─── Extracted text ───
Daniel Rocha Ruiz, MSc in Data Science and Business Analytics

Source:
- https://towardsdatascience.com/an-end-to-end-project-on-time-series-analysis-and-forecasting-with-python-4835e6bf050b

# Set-up
## Import packages

Installing Prophet can be quite tricky
- https://stackoverflow.com/questions/53178281/installing-fbprophet-python-on-windows-10?msclkid=c2c7badcd03b11ecbfda2a7e235e542f

In [None]:
from fbprophet import Prophet

In [None]:
import sys
!{sys.executable} -m pip install fbprophet

In [None]:
import pandas as pd

## Load data

In [None]:
# load data
df = pd.read_excel("../data/Superstore.xls")
print(df.columns)

## Prepare data

In [None]:
def prep_data(df, col):
    
    # select one category
    new_df = df.loc[df['Category'] == col]

    # only "Order Date" and "Sales" are kept
    new_df = new_df[["Order Date", "Sales"]]

    # make date the index
    new_df = new_df.sort_values('Order Date')
    #furniture = furniture.set_index('Order Date')

    # check if there are nulls
    assert all(new_df.isnull().sum()==0)

    # groupby, change index
    new_df = new_df.groupby('Order Date')['Sales'].sum().reset_index()
    new_df = new_df.set_index("Order Date")
    
    # resample converts the display frequency of the data (e.g. week -> month)
    # MS -> convert to Month Start
    ts = new_df['Sales'].resample('MS').mean()
        
    return ts

furniture = prep_data(df,"Furniture")
print(furniture.shape)
office = prep_data(df,"Office Supplies")
print(office.shape)

# Modelling
## Furniture

In [None]:
## get data
furniture = furniture.rename(columns={'Order Date': 'ds', 'Sales': 'y'})

# train model
furniture_model = Prophet(interval_width=0.95)
furniture_model.fit(furniture)

# plot componentes
furniture_model.plot_components(furniture_forecast)

# predict
furniture_forecast = furniture_model.make_future_dataframe(periods=36, freq='MS')
furniture_forecast = furniture_model.predict(furniture_forecast)

# plot
plt.figure(figsize=(18, 6))
furniture_model.plot(furniture_forecast, xlabel = 'Date', ylabel = 'Sales')
plt.title('Furniture Sales')
─── The data ───
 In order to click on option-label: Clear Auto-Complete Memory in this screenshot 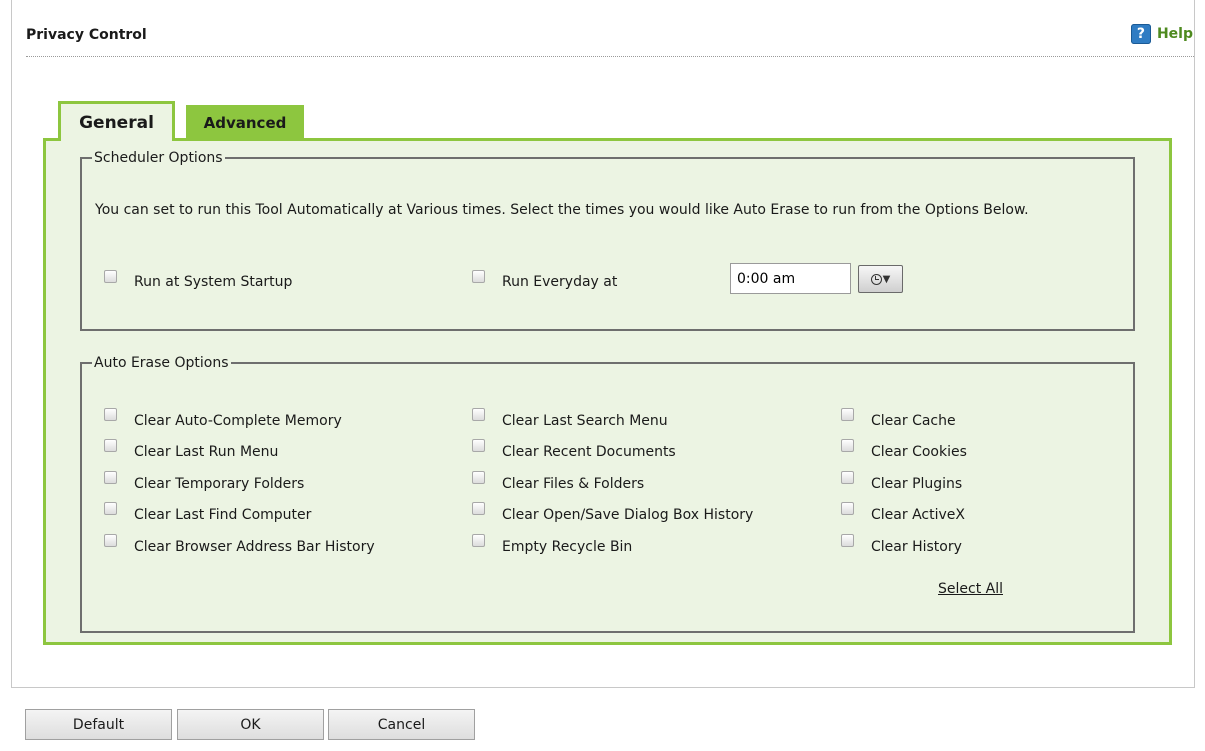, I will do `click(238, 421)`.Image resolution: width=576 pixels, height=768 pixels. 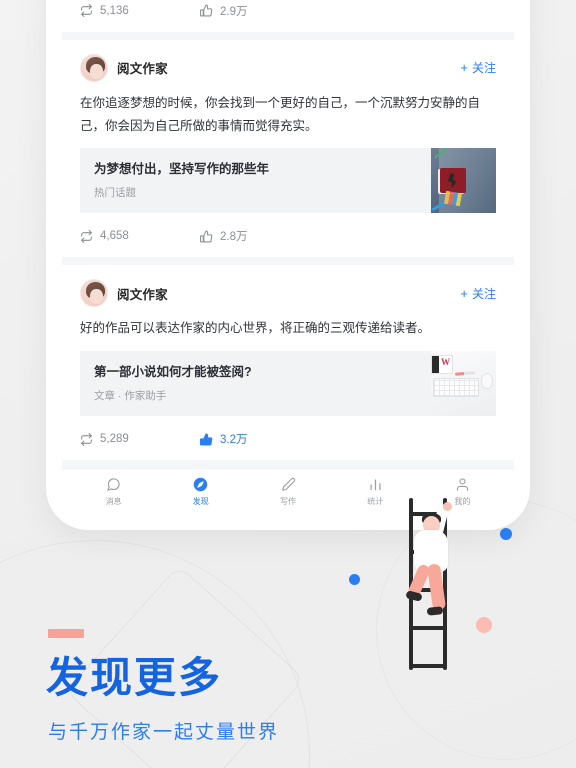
───
Problem set
**1)** Copy the passage of the Prophet sales forecasting notebook that begins at "# plot componentes" and ends after "furniture_forecast = furniture_model.predict(furniture_forecast)".
**2)** Write the next part of the Prophet sales forecasting notebook, starting right after its final line.

Exercise responses
**1)**
# plot componentes
furniture_model.plot_components(furniture_forecast)

# predict
furniture_forecast = furniture_model.make_future_dataframe(periods=36, freq='MS')
furniture_forecast = furniture_model.predict(furniture_forecast)

**2)**
plt.show()

## Office-Supplies

In [None]:
# get data
office = office.rename(columns={'Order Date': 'ds', 'Sales': 'y'})

# train model
office_model = Prophet(interval_width=0.95)
office_model.fit(office)

# plot componentes
office_model.plot_components(office_forecast)

# predict
office_forecast = office_model.make_future_dataframe(periods=36, freq='MS')
office_forecast = office_model.predict(office_forecast)

# plot
plt.figure(figsize=(18, 6))
office_model.plot(office_forecast, xlabel = 'Date', ylabel = 'Sales')
plt.title('Office Supplies Sales')
plt.show()

furniture_model.plot_components(furniture_forecast)

## Compare series
### Merge data

In [None]:
# prepare
furniture_names = ['furniture_%s' % column for column in furniture_forecast.columns]
office_names = ['office_%s' % column for column in office_forecast.columns]

# merge
merge_furniture_forecast = furniture_forecast.copy()
merge_office_forecast = office_forecast.copy()
merge_furniture_forecast.columns = furniture_names
merge_office_forecast.columns = office_names

# forecast
forecast = pd.merge(merge_furniture_forecast, merge_office_forecast, how = 'inner', left_on = 'furniture_ds', right_on = 'office_ds')
forecast = forecast.rename(columns={'furniture_ds': 'Date'}).drop('office_ds', axis=1)
forecast.head()

### Plot

In [None]:
# create image
plt.figure(figsize=(10, 7))
# plot series
plt.plot(forecast['Date'], forecast['furniture_trend'], 'b-')
plt.plot(forecast['Date'], forecast['office_trend'], 'r-')
# other
plt.legend()
plt.xlabel('Date')
plt.ylabel('Sales')
plt.title('Furniture vs. Office Supplies Sales Trend')
# plot
plt.plot()